Both Tehran and Moscow support Assad’s government, which is viewed as illegitimate by the U.S., Europe and Arab states. But they side with the U.S. and Europe in viewing militants of the Islamic State group, also known as ISIS, as a common enemy. Amid this tangle of overlapping and opposing objectives, U.S. leaders are divided on what to do.

Should the U.S. confront Russia’s new role, straining already tense relations between Washington and Moscow? Hillary Clinton thinks so.

“I personally would be advocating now for a no-fly zone and humanitarian corridors to try to stop the carnage on the ground and from the air,” the presidential candidate told WHDH-TV in Boston Friday. Like McCain, and former Secretary of State John Kerry, Clinton has said she believes Moscow is using the cover of targeting Islamist militants to assist Assad by also bombing U.S.-backed Syrian rebels.

The White House has rejected the idea of imposing a no-fly zone over Syria, citing logistical concerns about how to enforce it, and accused Clinton, President Barack Obama’s former head of U.S. foreign relations, of using the no-fly zone issue as a campaign tactic.
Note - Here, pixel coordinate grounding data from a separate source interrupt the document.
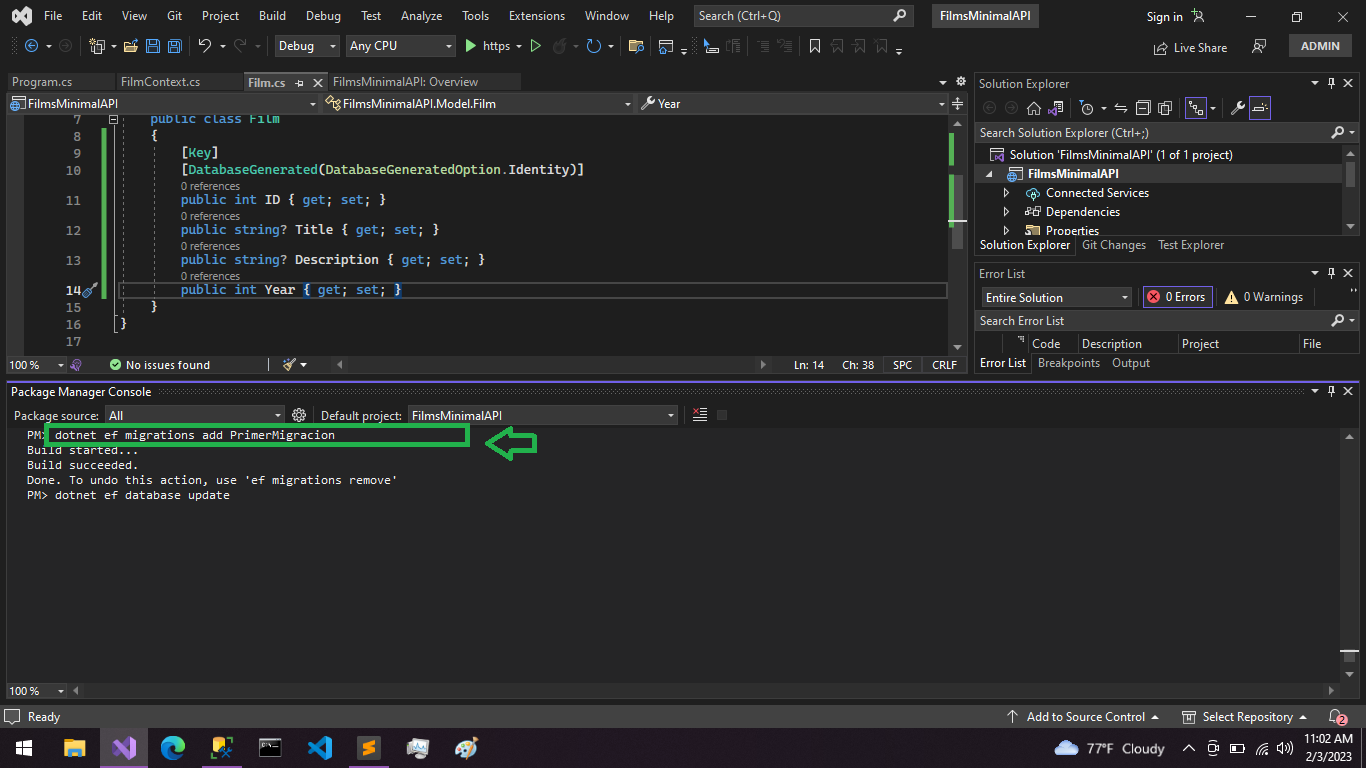Click the 0 Errors filter button
1366x768 pixels.
pos(1177,296)
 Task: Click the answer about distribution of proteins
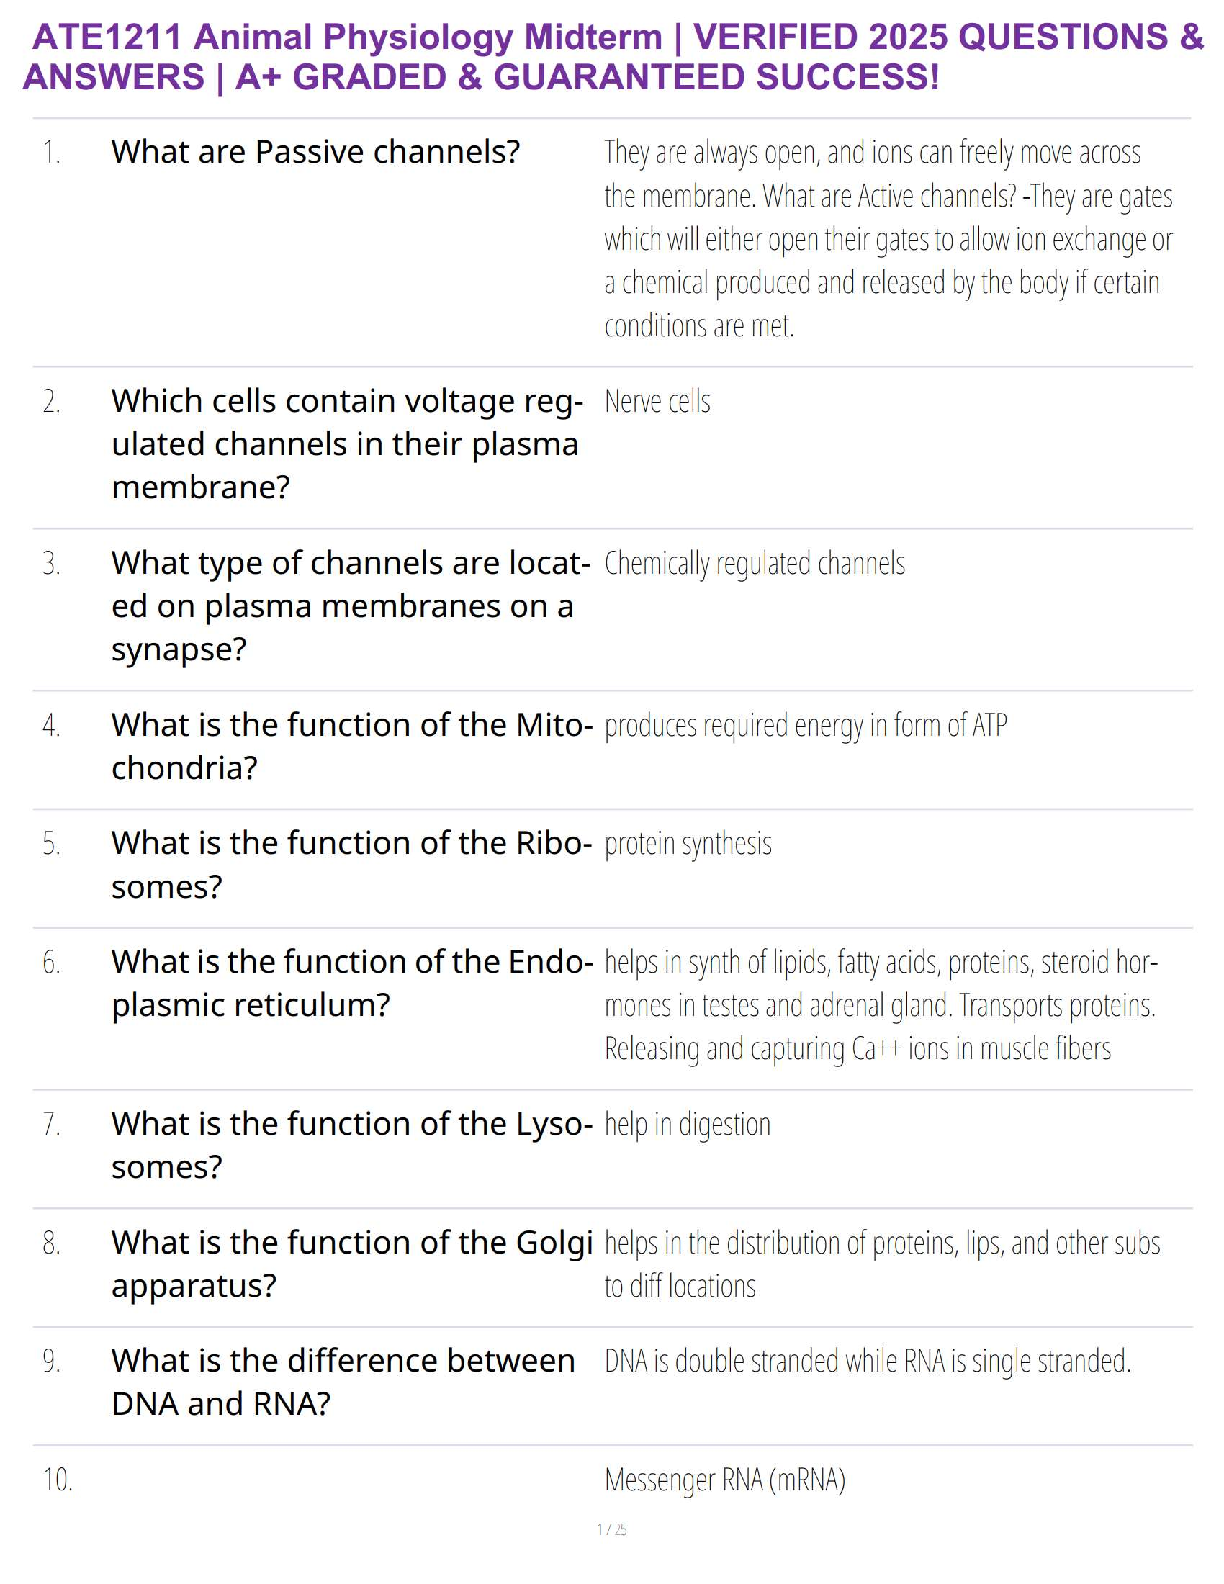[881, 1264]
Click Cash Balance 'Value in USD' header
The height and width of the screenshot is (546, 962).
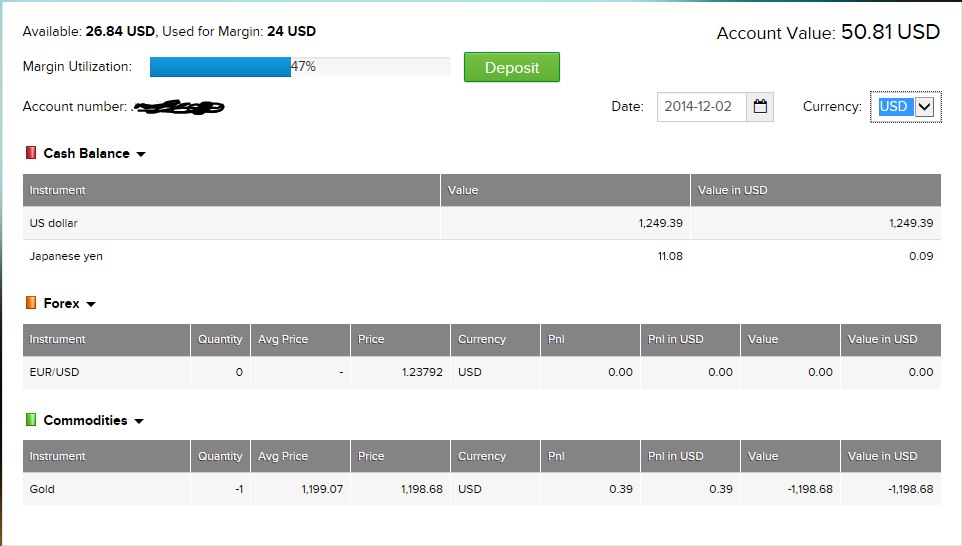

“She was, obviously, my secretary of state,” Obama said at a Friday press conference. “But I also think that there’s a difference between running for president and being president, and the decisions that are being made and the discussions that I’m having with the Joint Chiefs become much more specific and require, I think, a different kind of judgment.”

On Saturday, U.S. Sen. Bernie Sanders, the leftist Vermont Independent presidential candidate, sided with Obama on the issue.

"I oppose, at this point, a unilateral American no-fly zone in Syria, which could get us more deeply involved in that horrible civil war and lead to a never-ending U.S. entanglement in that region," Sanders said in a statement to CNN. "We do not want to make a very complex situation in Syria even worse.”

The senator said he supports Obama’s efforts to combat the ISIS presence in Syria while supporting Syrian rebels fighting both Islamist militants and Assad’s army.

Meanwhile, as the U.S. digests Russia’s new role in the Syrian conflict, the Russian defense ministry announced Saturday it had bombed nine ISIS positions near the terror group's de facto capital in Raqqa. Russian jets conducted 20 airstrikes Saturday in and around the northern Syrian city, CNN said, citing Russian officials.